(EXCERPT TO READ):
[OpenIndiana-discuss] General ZFS questions (Michelle Knight)

Sat Jan 22 15:45:19 UTC 2011

Hi Calum,

That looks complicated, but I'm up for trying it.

At the moment, however, I've got to wait until I get another controller. That 
way, I can take a back up of my data set.

Once I've got a backup I can trust, I'll be more confident about trying this 
out. One reason Bernd noticed so many scrubs was that I was trying to check 
the set after each crash took the system out.

I won't bore you with what's happening to public sector wages here these last 
few years, you've probably got something comparable in your own part of the 
world. I'm going to try and buy a card with next month's wages.

Michelle.

On Saturday 22 January 2011 14:53:09 Calum Mackay wrote:
> On 13/01/11 14:03, Michelle Knight wrote:
> > At the moment, I'm having more problems.
> > 
> > In beginning the copy to the backup section, even with one device on the
> > motherboard e-sata and the other on a USB port (a combination which
> > worked under Open SOlaris 134) the OpenIndiana is freezing after copying
> > about 200gig of data.
> 
> hi Michelle, I know you resolved your issue by moving the disks, but if
> you're still seeing it, you might try this, before the system hangs,
> e.g. after it's been copying for a while:
> 
> 	echo "::memstat" | sudo mdb -k
> 
> If you see Kernel memory rising steadily, but the ZFS cache falling,
> over time, with the Kernel memory eventually gobbling up all of your
> memory (and then hanging), then a kernel memory leak would explain the
> hang.
> 
> If so, turn on kmem debugging in /etc/system:
> 
> 	set kmem_flags = 0xf
> 
> and reboot.

(THE PROBLEM): Please extend the ZFS mailing-list thread, starting right after its final line. The listing isn't needed.

(STUDY MATERIAL):
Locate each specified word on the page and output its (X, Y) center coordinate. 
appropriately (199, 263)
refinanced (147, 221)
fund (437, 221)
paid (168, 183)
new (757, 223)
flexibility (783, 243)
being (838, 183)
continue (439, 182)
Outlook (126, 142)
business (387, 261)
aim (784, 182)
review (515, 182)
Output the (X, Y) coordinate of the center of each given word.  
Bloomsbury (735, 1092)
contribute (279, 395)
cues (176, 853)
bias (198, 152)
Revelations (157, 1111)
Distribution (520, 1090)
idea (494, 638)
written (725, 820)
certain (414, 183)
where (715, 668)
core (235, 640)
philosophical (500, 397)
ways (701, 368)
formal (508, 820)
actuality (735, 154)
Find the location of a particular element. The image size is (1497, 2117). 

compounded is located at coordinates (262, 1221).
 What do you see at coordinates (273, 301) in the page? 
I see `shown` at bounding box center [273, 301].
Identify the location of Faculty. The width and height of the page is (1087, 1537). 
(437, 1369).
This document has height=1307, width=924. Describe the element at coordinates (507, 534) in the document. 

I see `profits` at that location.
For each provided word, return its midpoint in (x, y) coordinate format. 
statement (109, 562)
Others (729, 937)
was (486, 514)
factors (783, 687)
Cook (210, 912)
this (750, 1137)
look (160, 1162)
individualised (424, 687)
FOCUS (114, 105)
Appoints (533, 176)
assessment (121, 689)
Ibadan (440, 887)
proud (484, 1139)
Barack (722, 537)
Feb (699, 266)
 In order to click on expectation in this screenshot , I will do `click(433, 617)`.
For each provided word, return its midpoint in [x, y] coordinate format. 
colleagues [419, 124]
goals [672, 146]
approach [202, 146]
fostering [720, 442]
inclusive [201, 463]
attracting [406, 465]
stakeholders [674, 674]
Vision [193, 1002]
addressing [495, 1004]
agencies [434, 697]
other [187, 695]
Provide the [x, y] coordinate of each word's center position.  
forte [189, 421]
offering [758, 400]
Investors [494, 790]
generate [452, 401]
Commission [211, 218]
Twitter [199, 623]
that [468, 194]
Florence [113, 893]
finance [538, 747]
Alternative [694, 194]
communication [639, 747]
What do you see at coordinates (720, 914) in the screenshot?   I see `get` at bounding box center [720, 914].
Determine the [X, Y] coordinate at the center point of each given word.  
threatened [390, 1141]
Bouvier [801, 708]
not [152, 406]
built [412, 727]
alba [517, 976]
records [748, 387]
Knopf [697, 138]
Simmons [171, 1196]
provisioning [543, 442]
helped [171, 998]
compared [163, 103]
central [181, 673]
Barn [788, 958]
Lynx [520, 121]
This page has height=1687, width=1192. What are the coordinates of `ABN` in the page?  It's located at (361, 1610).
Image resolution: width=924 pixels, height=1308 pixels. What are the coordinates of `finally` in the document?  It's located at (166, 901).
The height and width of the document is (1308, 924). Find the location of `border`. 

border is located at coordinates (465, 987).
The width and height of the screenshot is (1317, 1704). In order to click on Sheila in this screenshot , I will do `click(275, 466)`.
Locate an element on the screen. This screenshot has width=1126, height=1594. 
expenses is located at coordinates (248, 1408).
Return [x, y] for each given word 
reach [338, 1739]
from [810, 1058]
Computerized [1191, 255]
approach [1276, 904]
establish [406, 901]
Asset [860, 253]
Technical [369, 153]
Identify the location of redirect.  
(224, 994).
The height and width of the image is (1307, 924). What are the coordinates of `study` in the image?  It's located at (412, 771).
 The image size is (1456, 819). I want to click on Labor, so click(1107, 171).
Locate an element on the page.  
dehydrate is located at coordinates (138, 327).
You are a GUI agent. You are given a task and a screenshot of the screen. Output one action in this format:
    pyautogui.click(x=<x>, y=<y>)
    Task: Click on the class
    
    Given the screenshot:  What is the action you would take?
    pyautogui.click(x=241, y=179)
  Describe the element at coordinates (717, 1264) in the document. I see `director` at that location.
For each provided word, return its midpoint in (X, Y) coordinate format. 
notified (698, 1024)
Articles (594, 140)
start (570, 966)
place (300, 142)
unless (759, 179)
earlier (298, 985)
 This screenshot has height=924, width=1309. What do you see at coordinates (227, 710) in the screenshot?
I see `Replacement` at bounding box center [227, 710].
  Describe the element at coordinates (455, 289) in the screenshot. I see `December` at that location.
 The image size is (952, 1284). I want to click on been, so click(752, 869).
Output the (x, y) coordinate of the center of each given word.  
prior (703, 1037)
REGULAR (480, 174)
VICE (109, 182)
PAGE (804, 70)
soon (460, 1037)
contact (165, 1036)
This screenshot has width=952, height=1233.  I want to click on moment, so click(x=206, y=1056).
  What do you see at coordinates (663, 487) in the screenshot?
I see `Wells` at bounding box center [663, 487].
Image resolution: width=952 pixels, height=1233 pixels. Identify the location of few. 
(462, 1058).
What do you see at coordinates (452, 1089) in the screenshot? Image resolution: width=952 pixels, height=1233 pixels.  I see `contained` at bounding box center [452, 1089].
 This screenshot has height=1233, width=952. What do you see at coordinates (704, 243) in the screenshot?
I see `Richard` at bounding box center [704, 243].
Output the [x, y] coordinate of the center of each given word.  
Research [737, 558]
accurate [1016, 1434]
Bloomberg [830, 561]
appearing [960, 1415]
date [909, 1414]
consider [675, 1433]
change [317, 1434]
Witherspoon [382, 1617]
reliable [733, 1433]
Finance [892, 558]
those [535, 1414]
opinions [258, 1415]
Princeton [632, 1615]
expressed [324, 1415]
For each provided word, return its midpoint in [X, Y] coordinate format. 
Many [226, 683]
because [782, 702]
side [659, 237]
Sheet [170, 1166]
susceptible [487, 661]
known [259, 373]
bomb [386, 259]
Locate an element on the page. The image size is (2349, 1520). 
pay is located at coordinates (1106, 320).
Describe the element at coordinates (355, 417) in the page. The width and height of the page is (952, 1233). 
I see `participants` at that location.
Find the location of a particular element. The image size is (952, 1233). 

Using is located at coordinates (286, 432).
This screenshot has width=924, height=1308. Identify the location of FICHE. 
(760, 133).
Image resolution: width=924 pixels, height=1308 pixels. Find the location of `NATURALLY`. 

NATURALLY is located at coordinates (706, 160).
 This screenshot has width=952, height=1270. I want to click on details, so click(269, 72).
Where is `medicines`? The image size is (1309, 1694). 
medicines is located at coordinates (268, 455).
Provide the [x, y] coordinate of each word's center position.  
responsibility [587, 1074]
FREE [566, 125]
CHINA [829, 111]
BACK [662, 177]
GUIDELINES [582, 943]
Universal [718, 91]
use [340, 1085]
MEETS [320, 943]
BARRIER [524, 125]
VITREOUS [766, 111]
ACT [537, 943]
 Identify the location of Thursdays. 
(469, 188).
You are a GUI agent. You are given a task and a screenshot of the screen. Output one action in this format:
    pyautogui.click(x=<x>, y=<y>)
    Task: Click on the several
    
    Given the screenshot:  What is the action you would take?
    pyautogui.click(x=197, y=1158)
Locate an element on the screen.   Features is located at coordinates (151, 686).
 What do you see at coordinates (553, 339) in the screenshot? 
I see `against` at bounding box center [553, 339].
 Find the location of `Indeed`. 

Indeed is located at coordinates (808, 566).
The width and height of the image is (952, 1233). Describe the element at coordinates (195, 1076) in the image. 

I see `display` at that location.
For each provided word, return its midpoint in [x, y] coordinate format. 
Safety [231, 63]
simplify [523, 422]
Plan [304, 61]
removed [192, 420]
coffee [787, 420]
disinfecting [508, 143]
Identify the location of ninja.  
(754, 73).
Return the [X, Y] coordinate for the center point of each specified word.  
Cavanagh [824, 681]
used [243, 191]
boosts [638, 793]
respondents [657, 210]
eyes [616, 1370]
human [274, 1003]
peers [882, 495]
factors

(ANSWER):
> 
> Then try the test again, monitoring memstat; when it gets to around 90%
> of memory, force a crash dump:
> 
> 	sudo reboot -d
> 
> [don't wait until it's hung; on some systems you may find it impossible
> to force a crash dump then]
> 
> [if you don't have savecore enabled with dumpadm, you will need to run
> savecore manually after reboot]
> 
> Uncompress the dump (assuming compression is on in dumpadm)
> 
> 	sudo savecore -vf /var/crash/host/vmdump.n
> 
> 
> Then run mdb's findleaks on the dump:
> 
> 	echo "::findleaks -v" | mdb unix.n vmcore.n > findleaks.out
> 
> It may take quite a while.
> 
> Finally, assuming that findleaks finds lots of leaks, try a few
> representative lines and note the BUFCTL address, then use the bufctl
> dcmd to get the stack trace that allocated that memory.
> 
> e.g, from findleaks.out:
> 
> CACHE             LEAKED           BUFCTL CALLER
> 	...
> ffffff02ce827688   40670 ffffff03065a48d8 bp_mapin_common+0x2cd
> 	...
> 
> then:
> 
> 	mdb unix.n vmcore.n
> 
> 	> ffffff03065a48d8::bufctl -v
> 
> Armed with the stack trace(s), we should be able to find the bug that's
> leaking memory...
> 
> 
> cheers,
> calum.
> 
> Calum Mackay
> Oracle.